Only reproduce the lines from the line containing "Task: Add a 标题栏 title bar element" onward, exactly, through the final line of the data below.

→ **Supplied data**:
• • •

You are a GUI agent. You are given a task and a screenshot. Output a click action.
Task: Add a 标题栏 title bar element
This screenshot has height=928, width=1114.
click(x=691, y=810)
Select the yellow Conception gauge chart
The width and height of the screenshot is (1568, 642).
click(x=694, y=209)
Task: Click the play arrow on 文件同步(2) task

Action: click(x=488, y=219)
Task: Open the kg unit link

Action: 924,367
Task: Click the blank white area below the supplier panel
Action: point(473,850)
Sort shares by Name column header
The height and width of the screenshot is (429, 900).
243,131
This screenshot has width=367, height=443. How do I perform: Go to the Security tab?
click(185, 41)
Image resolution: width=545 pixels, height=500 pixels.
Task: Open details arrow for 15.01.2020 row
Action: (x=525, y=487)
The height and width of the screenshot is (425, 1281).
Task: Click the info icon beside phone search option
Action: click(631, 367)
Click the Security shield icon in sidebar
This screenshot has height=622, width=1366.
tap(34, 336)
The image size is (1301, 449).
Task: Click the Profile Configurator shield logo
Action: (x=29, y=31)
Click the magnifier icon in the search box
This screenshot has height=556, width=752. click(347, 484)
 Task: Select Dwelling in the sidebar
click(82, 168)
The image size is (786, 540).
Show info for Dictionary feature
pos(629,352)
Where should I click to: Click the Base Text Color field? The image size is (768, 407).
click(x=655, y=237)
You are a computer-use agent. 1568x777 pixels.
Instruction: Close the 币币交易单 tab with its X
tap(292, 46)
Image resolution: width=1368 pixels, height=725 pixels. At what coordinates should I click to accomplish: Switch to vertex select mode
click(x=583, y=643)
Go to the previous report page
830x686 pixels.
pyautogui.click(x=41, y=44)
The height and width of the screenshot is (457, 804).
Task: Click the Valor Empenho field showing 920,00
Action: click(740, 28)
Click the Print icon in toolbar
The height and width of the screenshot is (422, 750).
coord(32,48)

• • •

→ **Result of this task**:
Task: Add a 标题栏 title bar element
This screenshot has height=928, width=1114.
click(x=691, y=810)
Select the yellow Conception gauge chart
The width and height of the screenshot is (1568, 642).
click(x=694, y=209)
Task: Click the play arrow on 文件同步(2) task

Action: click(x=488, y=219)
Task: Open the kg unit link

Action: 924,367
Task: Click the blank white area below the supplier panel
Action: point(473,850)
Sort shares by Name column header
The height and width of the screenshot is (429, 900).
243,131
This screenshot has width=367, height=443. How do I perform: Go to the Security tab?
click(185, 41)
Image resolution: width=545 pixels, height=500 pixels.
Task: Open details arrow for 15.01.2020 row
Action: (x=525, y=487)
The height and width of the screenshot is (425, 1281).
Task: Click the info icon beside phone search option
Action: click(631, 367)
Click the Security shield icon in sidebar
This screenshot has height=622, width=1366.
tap(34, 336)
The image size is (1301, 449).
Task: Click the Profile Configurator shield logo
Action: (x=29, y=31)
Click the magnifier icon in the search box
This screenshot has height=556, width=752. click(347, 484)
 Task: Select Dwelling in the sidebar
click(82, 168)
The image size is (786, 540).
Show info for Dictionary feature
pos(629,352)
Where should I click to: Click the Base Text Color field? The image size is (768, 407).
click(x=655, y=237)
You are a computer-use agent. 1568x777 pixels.
Instruction: Close the 币币交易单 tab with its X
tap(292, 46)
Image resolution: width=1368 pixels, height=725 pixels. At what coordinates should I click to accomplish: Switch to vertex select mode
click(x=583, y=643)
Go to the previous report page
830x686 pixels.
pyautogui.click(x=41, y=44)
The height and width of the screenshot is (457, 804).
Task: Click the Valor Empenho field showing 920,00
Action: click(740, 28)
Click the Print icon in toolbar
The height and width of the screenshot is (422, 750).
coord(32,48)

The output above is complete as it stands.